##### Supplied passage

President Obama and Speaker Nancy Pelosi
President Obama and Speaker Nancy Pelosi
AP Photo/Evan Vucci

House Speaker Nancy Pelosi said today that the House cannot pass the Senate version of health reform without major modifications. She also stated that an option to consider is to return to the drawing boad. Her conciliatory tone without question, indicates that she is aware that the present health care refrom measures are all but 'dead'.

On Wednesday, President Obama reflected on the status of health care reform in light of the Scott Brown victory in Massachusetts. In an ABC interview, the President stated essentially that some elements of reform are still plausible and that Congress needs to work on crafting a bill containing these elements. The elements he referred to included banning insurance companies from using pre-existing conditions as part of underwriting, eliminating life-time maximums, and expanding government support so that people without insurance can buy or access the coverage they need. Effectively, President Obama indicated that reform, while still possible, was not possible in its present legislative form.

Being the policy and economics 'wonk' that I am, I thought it appropriate to give President Obama, Sen. Reid and Speaker Pelosi ten relatively easy steps that should be followed in order to get health care reform started.  Of course, the first step is to avoid global legislative and policy endeavors. The mess that is health care in the U.S. today did not occur over night and it cannot be fixed by one 2,000 page piece of legislation. It can only be fixed over time, incrementally with one bill or piece of legislation leading to another.

##########
##### Given information

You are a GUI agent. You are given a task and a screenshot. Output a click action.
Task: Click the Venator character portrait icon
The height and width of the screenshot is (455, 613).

##########

Requirement 1
From the health care reform passage, reproduce word for word the part that opens with the words containing "Being the policy" and closes with "leading to another.".
Requirement 2
According to the health care reform passage, whose election victory led President Obama to reflect on the status of reform?

Worked solution 1
Being the policy and economics 'wonk' that I am, I thought it appropriate to give President Obama, Sen. Reid and Speaker Pelosi ten relatively easy steps that should be followed in order to get health care reform started.  Of course, the first step is to avoid global legislative and policy endeavors. The mess that is health care in the U.S. today did not occur over night and it cannot be fixed by one 2,000 page piece of legislation. It can only be fixed over time, incrementally with one bill or piece of legislation leading to another.

Worked solution 2
Scott Brown's victory in Massachusetts.